11月になってからは乾季に吹く東寄り風が徐々に弱まりはじめ、レイキー地区にはベストサーフィンシーズンが到来、先月まではグラッシーなコンディションとなるのは早朝のみで、10時を回る頃にはサイドショアに変わってしまっていたが、最近は昼近くまで無風が続き、昼過ぎからゆるいサイドショアに変わる。しかし先月までと違うところは夕方とは呼べない早い午後にはスコールが降り始め、それまでサイドショアでボヨついてしまった海面を真っ平らに整えてくれる。
これからインドネシアは本格的な夏が始まり4~10月までの乾季とは異なった気圧配置になるので、サーフィンにはあまり良いシーズンではない。
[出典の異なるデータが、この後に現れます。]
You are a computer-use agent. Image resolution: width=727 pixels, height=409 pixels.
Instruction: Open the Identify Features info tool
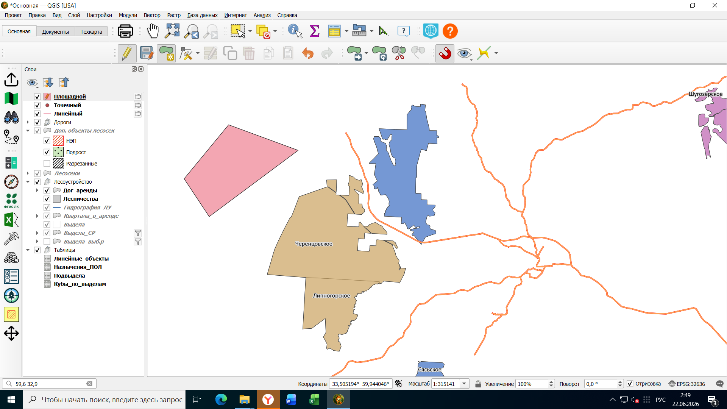(295, 31)
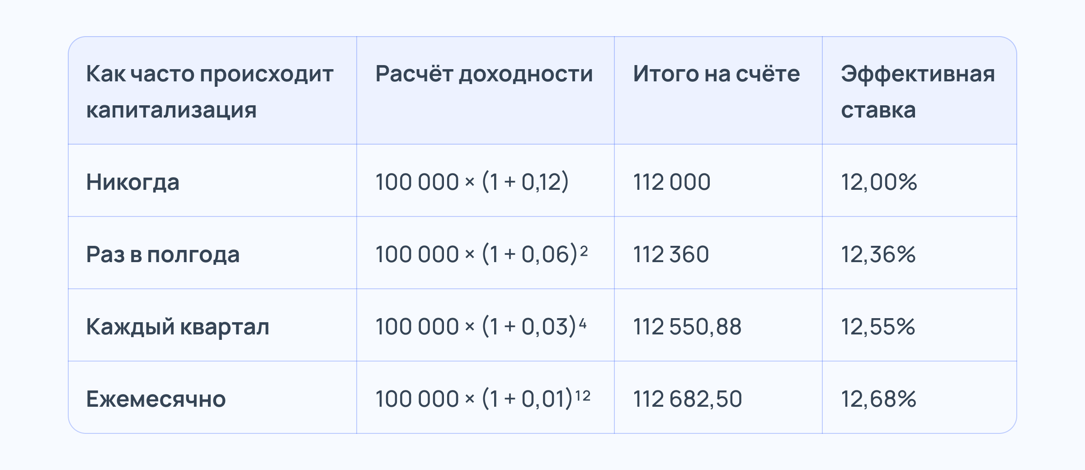Click the formula with 0,06 squared
This screenshot has width=1085, height=470.
pos(481,254)
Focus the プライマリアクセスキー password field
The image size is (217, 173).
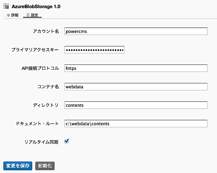pos(94,50)
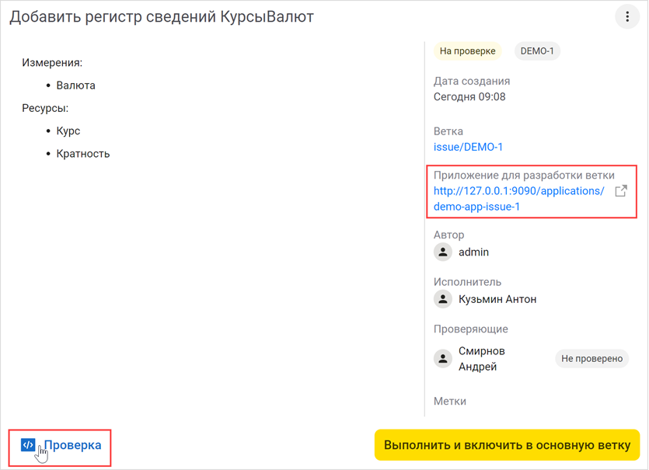649x470 pixels.
Task: Select the Кратность resource item
Action: point(82,153)
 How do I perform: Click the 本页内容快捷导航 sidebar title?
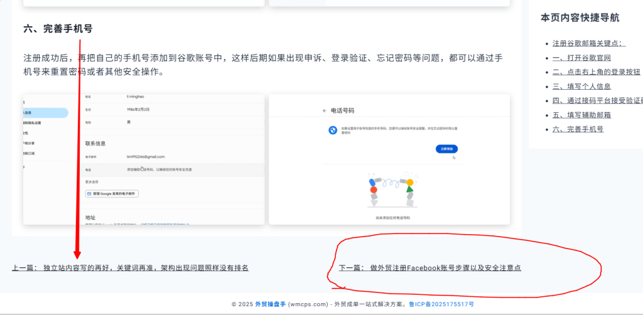pyautogui.click(x=580, y=18)
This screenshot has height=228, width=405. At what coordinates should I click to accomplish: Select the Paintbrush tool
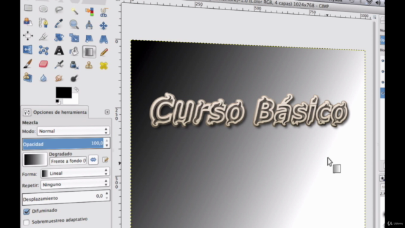click(x=28, y=64)
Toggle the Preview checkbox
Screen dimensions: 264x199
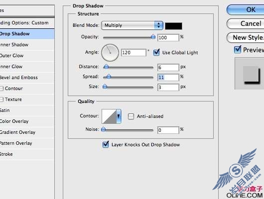coord(238,50)
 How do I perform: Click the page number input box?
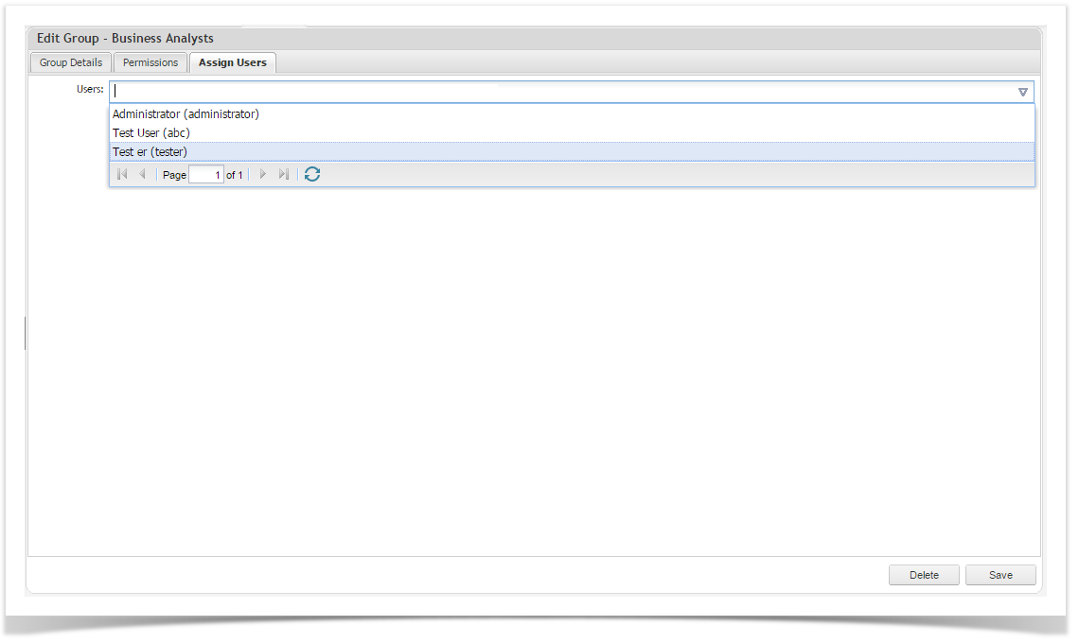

しかしここレイキーエリアは、唯一これからの雨季からがサーフィンシーズンとなる。
数週間前からコロナ入国規制が緩和されて海外からもサーフィンに来ようと思えば来れる状況だが、何故か海の中はまだガラガラ。
今回の滞在は前回までのサーフィン合宿では無く、スンバワドリームハウスを完成させる使命でここにいるので、せっかく海はガラガラなのにサーフィンは程々しかしていない。
今日は朝の現場チェックを終え家に戻ると11月らしくまだ風が弱い、家の前のナンガスを見に行くとそこそこのサイズの波が入っていた。ロングウォールのレフトが綺麗な形で割れ、サーファーの姿はどこにも見えない。
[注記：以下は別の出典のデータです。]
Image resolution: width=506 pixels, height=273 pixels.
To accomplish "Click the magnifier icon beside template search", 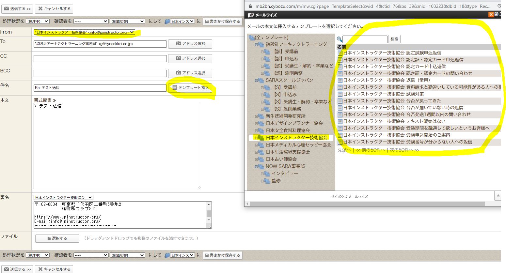I will click(340, 39).
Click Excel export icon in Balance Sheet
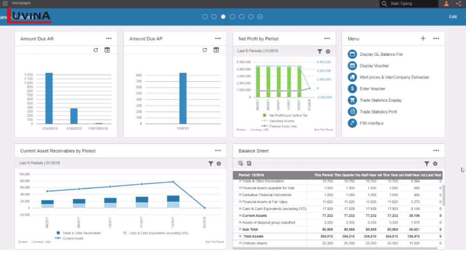 [241, 163]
そんな海を見ているとすぐにでもパドルアウトしてしまいたくなるが、しかし昼にかけてドンドン潮が上げるてくるのでナンガスには不向きのコンディションとなる。
時計を見るとまだ朝9:30。奥さんのキキは息子ロブチェを幼稚園に送りまだ帰ってきていない。1歳3ヶ月の娘も連れて行ったので家には私一人だけ。普段なら「パソコンに向って仕事をこなそう。」と思うのだけれど、今日は「ペリスコープに行こう。」と急に思いついた。
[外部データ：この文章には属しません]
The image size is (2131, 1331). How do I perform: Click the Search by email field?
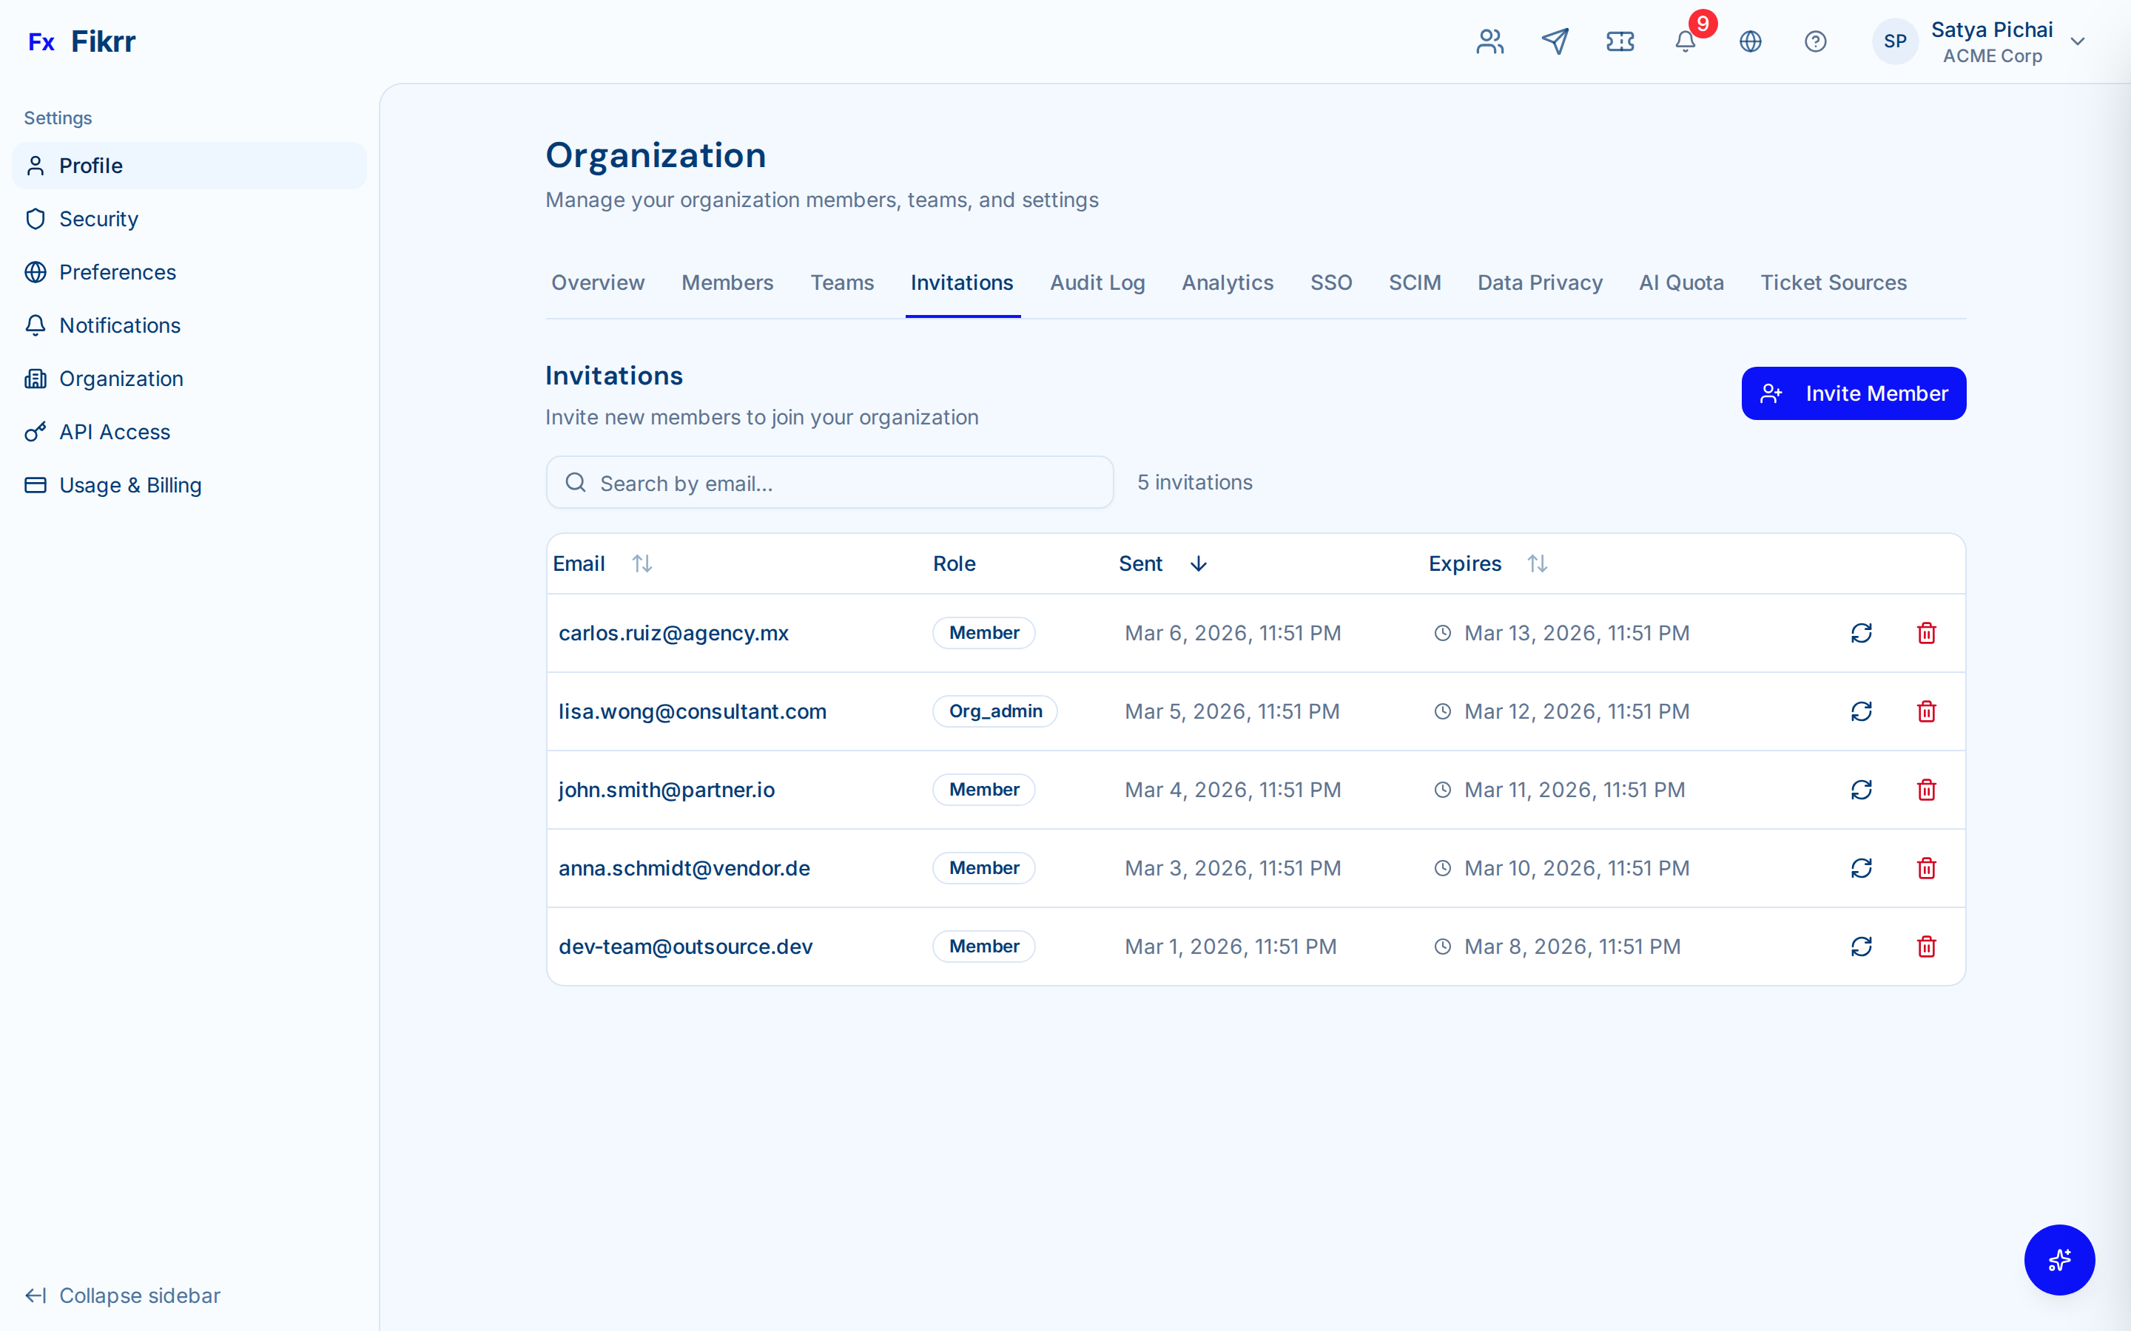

昨日までなら仕事を済ませてからのサーフィンでないと波待ち中に仕事の事を色々と考えてしまい心が落ち着かないのと、少々の罪悪感があったが、なぜか今日は気持ちよくサーフィンに出かけられた。
9月からの今回の滞在で初ペリスコープ。思い出して見ると前回ここでやったのは6月だから、実に5ヶ月ぶりとなる。ペリスコープまでは借家のナンガスからは誰もいない海岸を15分ほど歩くと到着する。湾曲になっている海岸を半分ほど歩いたところから、沖で波待ちしているサーファーの数も分かる。まだ少し上げ潮が足りないけれど肩ぐらいのファンウェーブで黒のラッシュガードと白のラッシュガード、2人のサーファーたちが見えた。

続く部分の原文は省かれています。